Tuesday, August 4, 2009

Making Changes?

Recently, I have heard suggestions for changes to the database and I wondered if this would have traction with readers. If you're interested in phonotactic research, but this database is missing some piece you consider critical - then let me know. (I'll see if I can add a nifty polling device to this blog for the question too.)

Q. What changes should we make to the IPhOD? (Why?)


Here are a couple of ideas that have really stuck with me so far:

1. Change: Kucera & Francis (1967) to something other frequencey metric; such as SUBTLEXus frequency (Brysbaert & New, in press) or a Google-based frequency (eg. Blair, Irene, Urland, Ma, 2002)?
Reason: KF is losing popularity in psycholinguistics as a measure of word frequency, it has a lot of baggage, and that makes KF-weighting more questionable. A switch could bring our frequency-weighted calculations up to date.
(RE: Mark Seidenberg comment on Talking Brains Blog)

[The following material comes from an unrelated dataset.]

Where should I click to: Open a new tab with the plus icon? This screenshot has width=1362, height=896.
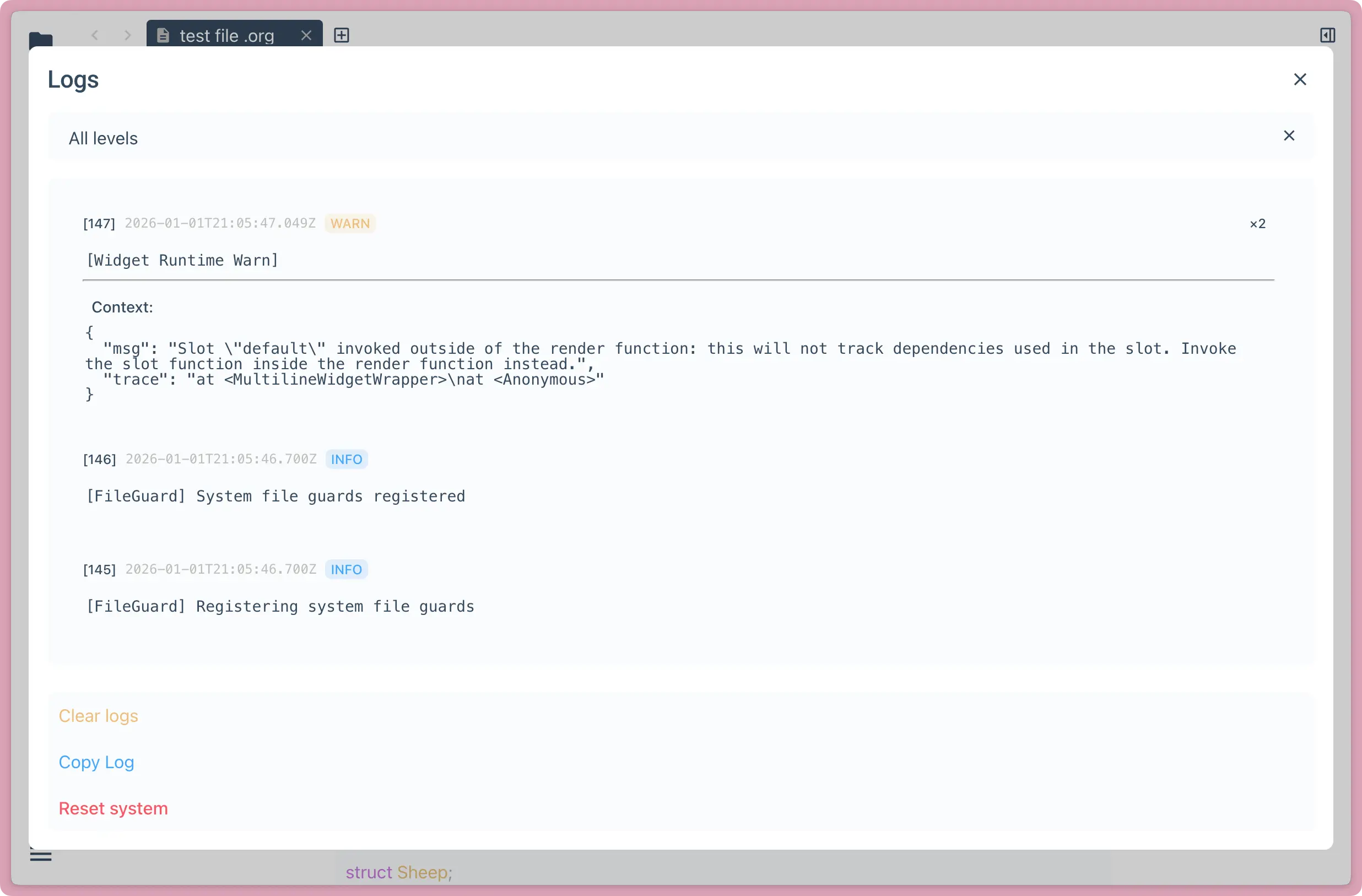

2. Change: positional probability metric to be length constrained, as Vitevitch and Luce (2004) did with that measure computed by their Online Phonotactic Calculator.
Reason: As words get longer their average positional probability values start varying a lot. Since relatively fewer words of length 7-17 phonemes exist, probabilities are more variable in the later positions of long words. I would predict that this mainly affects longer words or pseudowords, but result in interesting changes for shorter items too.


References:

Brysbaert, M., New, B. (In Press). Moving beyond Kucera and Francis: a critical evaluation of current word frequency norms and the introduction of a new and improved word frequency measure for American English. BRM.

Blair, Irene, Urland, Ma. (2002). Using Internet search engines to estimate word frequency. BRM (34), 286-290.

Vitevitch, M. S., Luce, P. A. (2004). A Web-based interface to calculate phonotactic probability for words and nonwords in English. BRM 36(3), 481–487.